Can the media continue to help free the wrongfully convicted?
The battle to free someone wrongly convicted of a crime can be long and arduous. Typically, it is waged by attorneys and journalists, with a supporting cast of family members, innocence advocates and others willing to go the distance to help someone who is locked away for years or even decades.
The case of Dale Helmig of Missouri is an example.
Convicted and imprisoned for the 1993 murder of his mother, Norma, Helmig was freed last December after Dekalb County Missouri Circuit Court Judge Warren McElwain found “clear and convincing evidence” of his innocence. But Helmig might well still be in prison—if it had not been for the tenacious efforts of investigative reporters in Missouri and elsewhere in the country.
Ironically, the kind of journalism that helped free Helmig is threatening to disappear, as pressures mount on newsrooms around the country.
Journalists were not the only players in the 15-year battle that began with Helmig’s conviction in 1996. A pro bono legal team which managed to enlist the help of a regional innocence project as well as Helmig’s brother Richard were also instrumental.

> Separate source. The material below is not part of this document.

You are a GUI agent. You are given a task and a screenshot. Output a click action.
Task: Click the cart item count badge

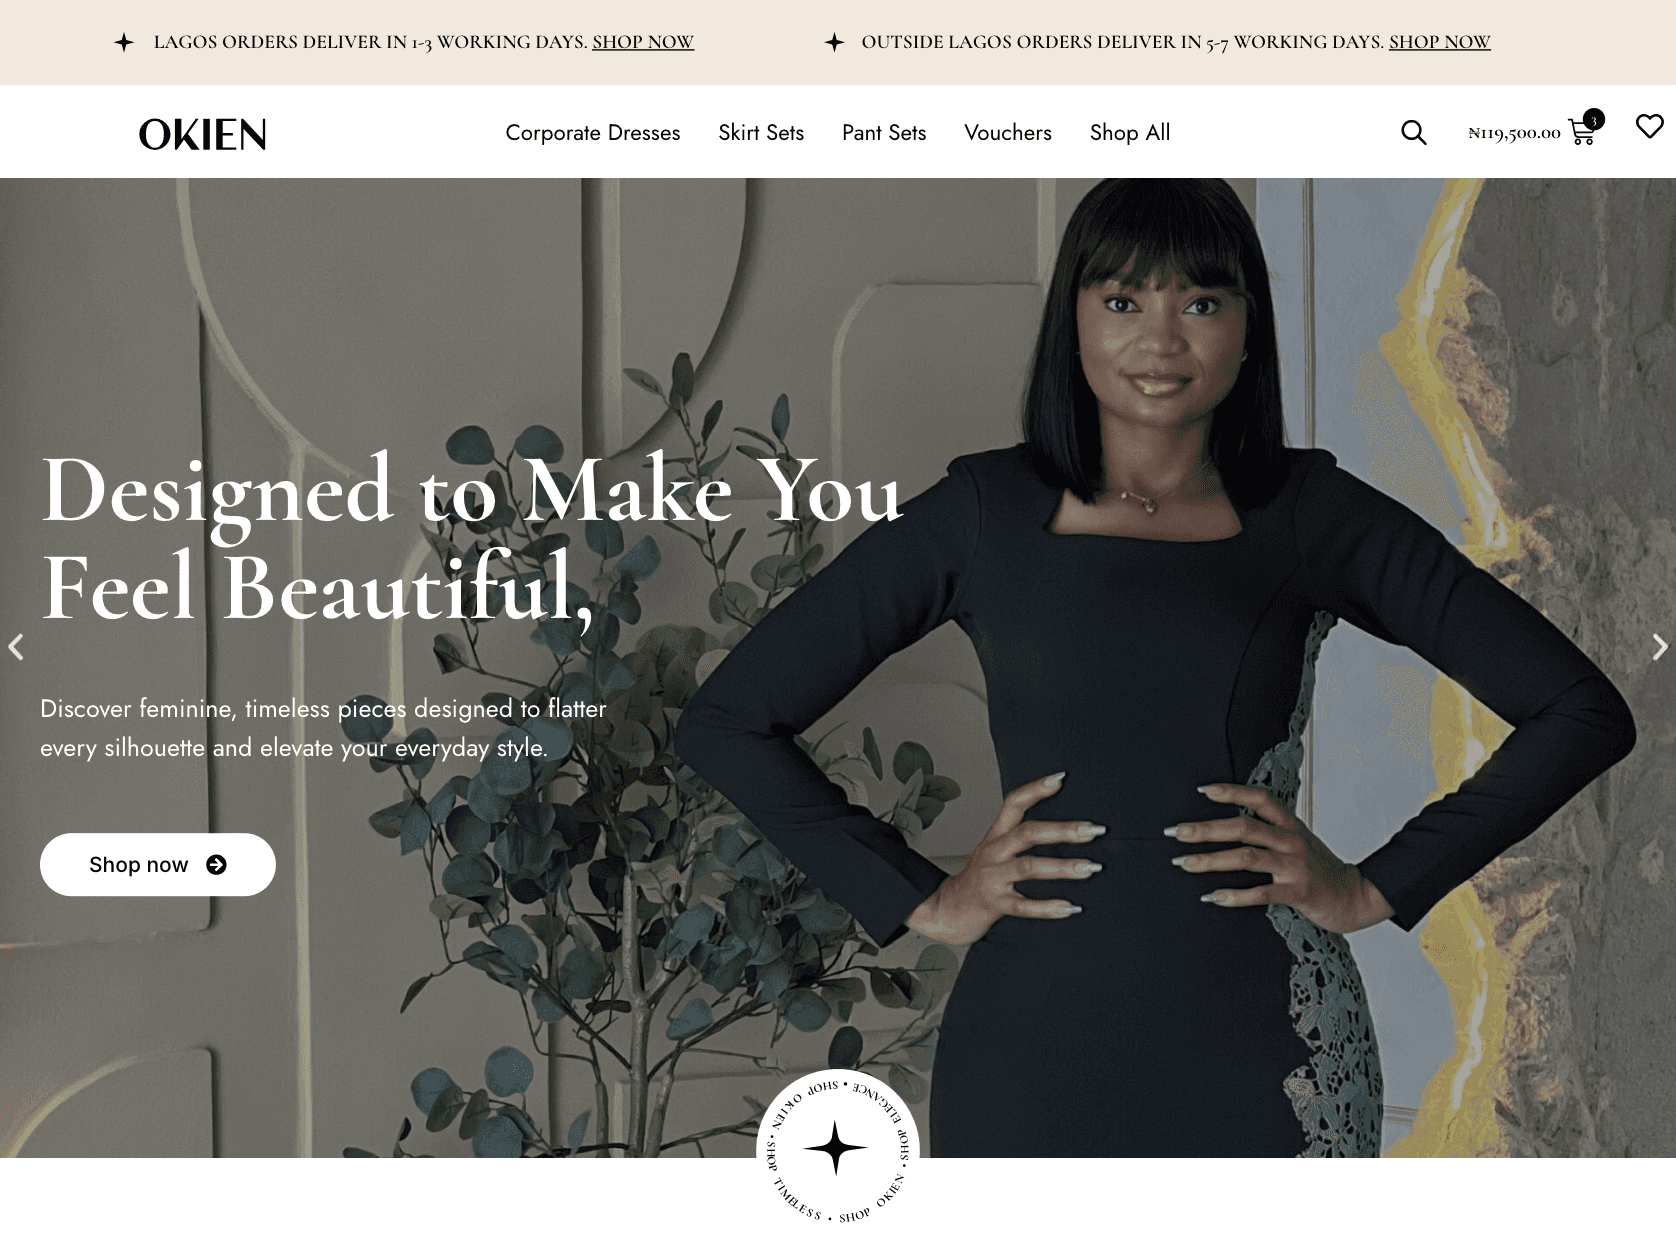(x=1594, y=120)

Terry Ganey became aware of Helmig’s plight in the summer of 2005.
Then a reporter for the St. Louis Post-Dispatch, he wrote a three-part series on Dale, published in October. Ganey left the Post-Dispatch shortly afterward, but found the Helmig story so compelling that he promised himself he would continue to write about it whenever possible.

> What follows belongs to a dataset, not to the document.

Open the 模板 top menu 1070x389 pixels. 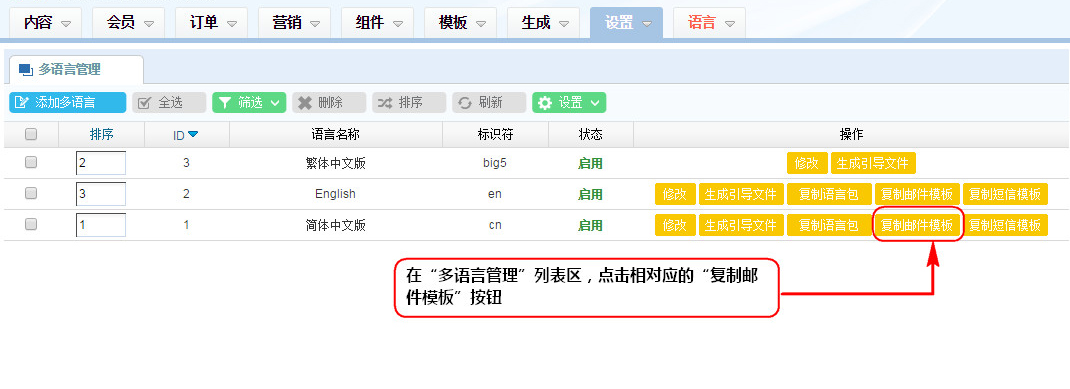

He went on to cover the case for the Columbia, Mo., Daily Tribune from 2005 to 2010, and later as a freelancer for the St. Louis Beacon , an online news site, and the Unterrified Democrat, a newspaper in Helmig’s former home town of Linn, Mo.

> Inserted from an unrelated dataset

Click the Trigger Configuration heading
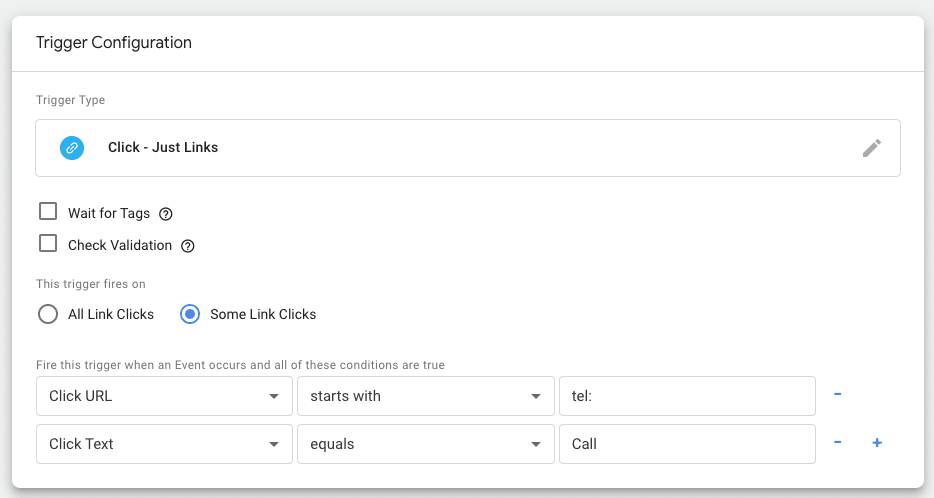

“If newspapers do not highlight such injustices, who will?” Ganey said. The press’s highest calling is its watchdog role over what happens in courtrooms,”
Steve Weinberg, a freelance writer, author, and University of Missouri School of Journalism professor, has long encouraged news media coverage of possible wrongful convictions.
Said Weinberg: “Unless journalists get better at covering the justice system, many criminals will continue to go unpunished, free to murder or rape or rob again. So investigating wrongful convictions is not—as perceived by too many police, prosecutors and judges—an assault by soft-on-crime bleeding hearts. Rather, it is an attempt to serve law and order, to improve the administration of justice, and to foster faith in the criminal justice system.”
Overall, however, media resources available for investigative reporting of criminal justice appear to be declining.
The number of stories about possible wrongful convictions is not keeping pace with that of potential cases reported to innocence projects.